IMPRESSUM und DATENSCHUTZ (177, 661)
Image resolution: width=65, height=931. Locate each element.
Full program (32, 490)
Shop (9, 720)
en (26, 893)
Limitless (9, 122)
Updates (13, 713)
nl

WHAT IS ASKED =
Copy out every one of the records above word for word, line by line.

FULL RESPONSE =
IMPRESSUM und DATENSCHUTZ (177, 661)
Image resolution: width=65, height=931. Locate each element.
Full program (32, 490)
Shop (9, 720)
en (26, 893)
Limitless (9, 122)
Updates (13, 713)
nl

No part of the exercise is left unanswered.